Die Evolution der Sprache: Warum das Gender-Verbot keine Lösung ist

Von | Freitag, 22. März 2024

In einer Welt, die sich ständig verändert, ist es nicht ungewöhnlich, dass auch Sprachen einem steten Wandel unterliegen. Neue Wörter werden geschaffen, alte Begriffe verschwinden und Grammatikregeln passen sich den gesellschaftlichen Entwicklungen an. Ein aktuelles Beispiel für den dynamischen Charakter von Sprache ist das kontroverse Gender-Verbot, das kürzlich von der CSU verabschiedet wurde. Dieses Verbot zielt darauf ab, die Verwendung geschlechtergerechter Sprache in offiziellen Dokumenten zu unterbinden, was zu einer hitzigen Debatte über den Umgang mit geschlechtsspezifischer Sprache geführt hat.

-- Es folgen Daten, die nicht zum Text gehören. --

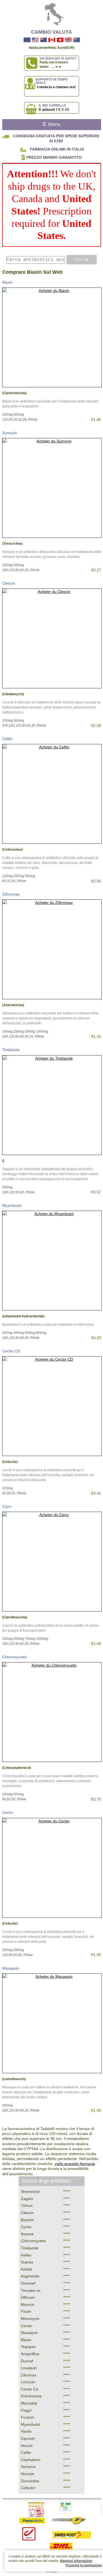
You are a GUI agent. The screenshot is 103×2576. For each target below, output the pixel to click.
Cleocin (8, 583)
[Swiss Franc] (60, 39)
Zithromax (11, 894)
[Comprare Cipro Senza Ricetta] (52, 1561)
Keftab (26, 2269)
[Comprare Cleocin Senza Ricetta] (52, 638)
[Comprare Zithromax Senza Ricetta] (52, 949)
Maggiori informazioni (76, 2561)
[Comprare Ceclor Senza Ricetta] (52, 1868)
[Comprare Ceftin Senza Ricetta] (52, 794)
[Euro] (27, 39)
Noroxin (27, 2474)
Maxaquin (10, 1968)
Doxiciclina (30, 2481)
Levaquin (29, 2368)
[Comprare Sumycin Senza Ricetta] (52, 488)
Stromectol (30, 2191)
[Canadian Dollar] (51, 39)
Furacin (27, 2417)
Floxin (26, 2311)
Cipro (7, 1506)
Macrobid (29, 2403)
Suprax (27, 2262)
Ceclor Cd (29, 2389)
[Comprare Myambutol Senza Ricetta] (52, 1260)
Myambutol (11, 1205)
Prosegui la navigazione (84, 2565)
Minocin (27, 2304)
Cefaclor (28, 2488)
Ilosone (27, 2234)
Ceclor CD (11, 1351)
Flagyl (26, 2410)
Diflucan (28, 2297)
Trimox (27, 2205)
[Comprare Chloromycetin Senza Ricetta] (52, 1712)
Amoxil (26, 2445)
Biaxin (7, 282)
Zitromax (28, 2375)
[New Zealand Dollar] (43, 39)
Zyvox (26, 2227)
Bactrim (27, 2220)
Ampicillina (30, 2354)
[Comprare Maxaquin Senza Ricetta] (52, 2023)
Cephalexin (30, 2459)
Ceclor (7, 1812)
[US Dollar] (35, 39)
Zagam (27, 2198)
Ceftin (7, 739)
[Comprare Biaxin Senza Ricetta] (52, 337)
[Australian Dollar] (76, 39)
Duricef (27, 2361)
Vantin (26, 2431)
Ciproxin (28, 2438)
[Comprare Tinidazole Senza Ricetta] (52, 1105)
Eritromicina (31, 2396)
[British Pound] (68, 39)
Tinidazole (11, 1049)
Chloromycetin (14, 1657)
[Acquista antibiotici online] (51, 14)
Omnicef (28, 2283)
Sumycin (9, 433)
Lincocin (28, 2382)
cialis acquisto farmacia (75, 2163)
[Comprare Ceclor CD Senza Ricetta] (52, 1406)
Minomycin (30, 2318)
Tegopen (28, 2346)
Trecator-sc (31, 2290)
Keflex (26, 2255)
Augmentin (30, 2276)
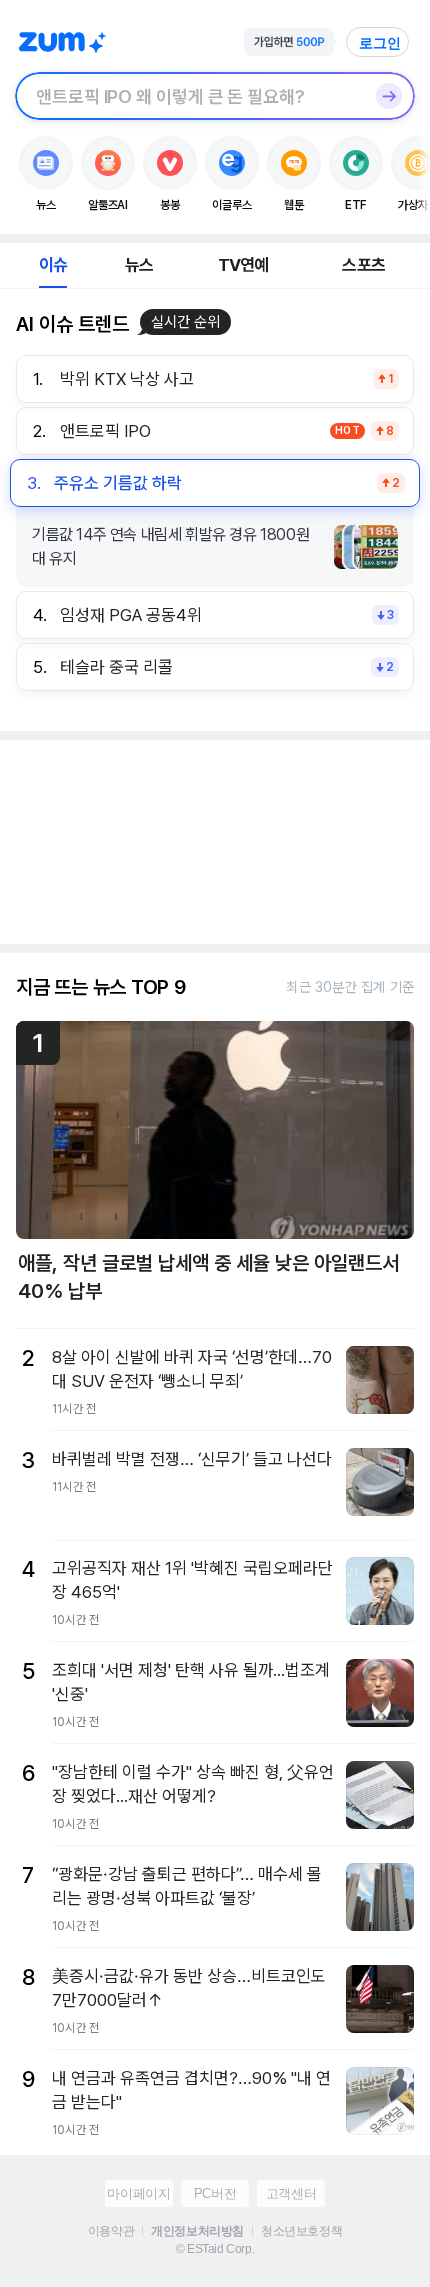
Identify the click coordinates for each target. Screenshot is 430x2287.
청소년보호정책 (301, 2231)
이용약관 (111, 2231)
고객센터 (291, 2193)
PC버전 (215, 2193)
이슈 (53, 265)
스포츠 (363, 265)
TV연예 (243, 265)
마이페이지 (138, 2193)
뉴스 (139, 265)
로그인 (380, 43)
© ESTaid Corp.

Die Diskussion um geschlechtergerechte Sprache ist nicht neu, aber sie ist zweifellos ein Spiegelbild der gesellschaftlichen Veränderungen und des zunehmenden Bewusstseins für Geschlechtervielfalt. Befürworter argumentieren, dass eine geschlechtergerechte Sprache dazu beiträgt, Geschlechterstereotypen zu bekämpfen und die Sichtbarkeit von Menschen jenseits der traditionellen binären Geschlechterkategorien zu erhöhen. Gegner des Genderings hingegen behaupten oft, dass es die Sprache künstlich verkompliziert und die Kommunikation erschwert.

Ein Blick auf die Geschichte zeigt jedoch, dass Sprache schon immer einem Wandel unterlag. Ein faszinierendes Beispiel dafür ist die Entwicklung des Deutschen über die Jahrhunderte hinweg. Betrachten wir das „Vater Unser“ als Illustration dieser Veränderung. Im Althochdeutschen, das um das 8. Jahrhundert herum gesprochen wurde, lautet der Anfang dieses Gebets:

„Vater unser, thu bist in himile, uuihi namun dinan…“
Im Vergleich dazu klingt die moderne Version, wie wir sie heute kennen:
„Vater unser im Himmel, geheiligt werde dein Name…“

Abgesehen von der offensichtlichen Veränderung in der Rechtschreibung und Grammatik, ist auch die Bedeutung einiger Wörter im Laufe der Zeit verschoben. „Thu bist in himile“ im Althochdeutschen könnte heute als „Du bist im Himmel“ übersetzt werden, während „uuihi namun dinan“ dem modernen „geheiligt werde dein Name“ entspricht.

Dieses Beispiel verdeutlicht, dass Sprache ein lebendiges, sich ständig veränderndes Konstrukt ist. Wörter und Ausdrücke nehmen neue Bedeutungen an, alte Begriffe fallen aus Gebrauch und neue werden eingeführt, um den Bedürfnissen und Veränderungen der Gesellschaft gerecht zu werden.

Das Gender-Verbot der CSU ist eine Antwort auf diese dynamische Entwicklung, jedoch möglicherweise nicht die effektivste. Verbote können kurzfristige Lösungen bieten, aber sie ignorieren oft die tieferen sozialen und kulturellen Veränderungen, die den Wandel in der Sprache antreiben. Statt die Verwendung geschlechtergerechter Sprache zu verbieten, sollten wir uns bemühen, Sprache inklusiver zu gestalten und die Vielfalt der Geschlechteridentitäten anzuerkennen.

In einer Welt, in der die Kommunikation so entscheidend ist, ist es wichtig, dass Sprache nicht als starres Gebilde betrachtet wird, sondern als lebendiger Ausdruck der Gesellschaft, der sich im Laufe der Zeit weiterentwickelt. Wenn wir diese Veränderungen anerkennen und akzeptieren, können wir eine Sprache schaffen, die für alle Menschen gleichermaßen zugänglich und inklusiv ist.

Fater unser, thu in himilom bist, giuuihit si namo thin; quaeme richi thin; uuerthe uuillo thin, sama so in himile endi in erthu. Broot unseraz emezzigaz gib uns hiuti. Endi farlaz uns sculdhi unsero, sama so uuir farlazzem scolom unserem. Endi ni gileidi unsi in costunga, auh arlosi unsih fona ubile. Amen.